Now, when I say "pity post" I don't mean that no one besides Lora has posted since January. I mean pity me and pity me now please, pretty please, whimper and whine, whimper and whine.
I am sitting here at 36 weeks + 1 day pregnant and I am miserable. Up until last week everything was peachy. All of a sudden the child has decided to grow like a weed. My slight pregnant belly that I was secretly proud of has ballooned into a WHOA BABY you are pregnant. Those of you that read my personal blog (blog.wineplease.org) know that not but a few weeks ago I was complaining about not looking pregnant. Well those days are freaking O-V-E-R!
The kid weighs nearly 7 pounds according to the ultrasound and as a result my sciatic nerve is very unhappy. In the morning I am alright, but then after lunch my back is killing me and I can barely walk. That is a joy to add to my absolute phobia of waddling like a big, fat, pregnant lady. Does it help that I was overweight to begin with? Not at all. My belly pokes at farther than my boobs.

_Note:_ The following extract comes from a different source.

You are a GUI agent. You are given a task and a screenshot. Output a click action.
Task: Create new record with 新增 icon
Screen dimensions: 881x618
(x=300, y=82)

If that wasn't enough here is the real pity part. All I wanted in this world today was to come home from work and take a nice almost too warm bath. The water feels great on my back and the water relieves the stress on my back. Could I get the water warm at all. Hell no. So I had to drag myself up and take a lukewarm shower just to finish the bathing portion and get out.
The saving grace of this day is that I had a nice baby shower at work, and my lovely husband is bringing dinner home.